Reuters plunges headlong into THE FUTURE with Austrian researchers who are growing miniature brains – “cerebral organoids” – from stem cells:
To create their brain tissue, Juergen Knoblich and Madeline Lancaster at Austria’s Institute of Molecular Biotechnology and fellow researchers at Britain’s Edinburgh University Human Genetics Unit began with human stem cells and grew them with a special combination of nutrients designed to capitalize on the cells’ innate ability to organize into complex organ structures.
They grew tissue called neuroectoderm – the layer of cells in the embryo from which all components of the brain and nervous system develop.
Fragments of this tissue were then embedded in a scaffold and put into a spinning bioreactor – a system that circulates oxygen and nutrients to allow them to grow into cerebral organoids.
After a month, the fragments had organized themselves into primitive structures that could be recognized as developing brain regions such as retina, choroid plexus and cerebral cortex, the researchers explained in a telephone briefing.

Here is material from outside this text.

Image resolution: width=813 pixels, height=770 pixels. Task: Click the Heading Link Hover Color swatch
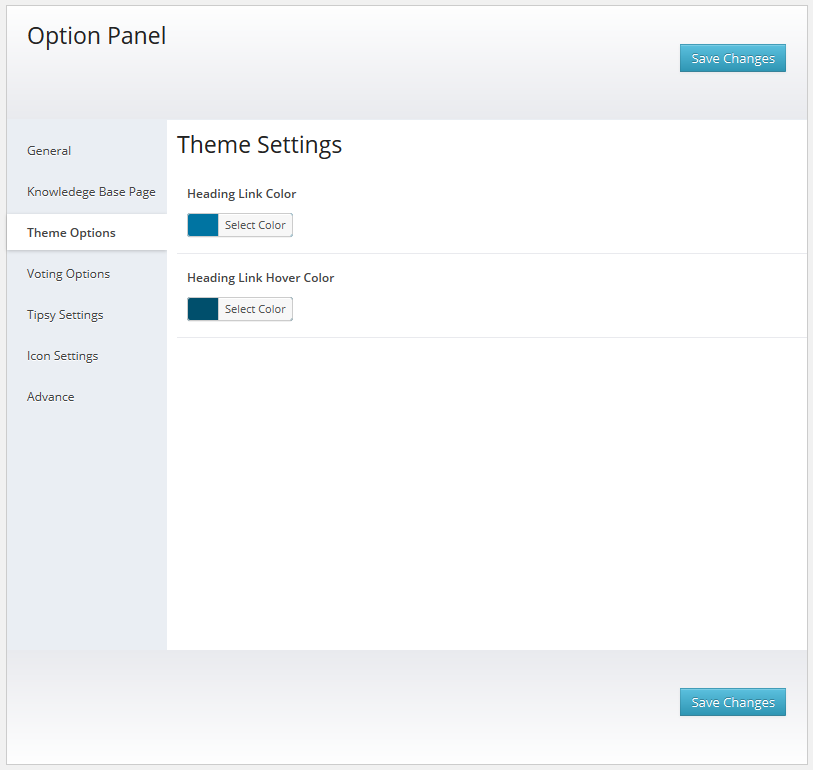(203, 309)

At two months, the organoids reached a maximum size of around 4 millimeters (0.16 inches), they said. Although they were very small and still a long way from resembling anything like the detailed structure of a fully developed human brain, they did contain firing neurons and distinct types of neural tissue.
“This is one of the cases where size doesn’t really matter,” Knoblich told reporters.
“Our system is not optimized for generation of an entire brain and that was not at all our goal. Our major goal was to analyze the development of human brain (tissue) and generate a model system we can use to transfer knowledge from animal models to a human setting.”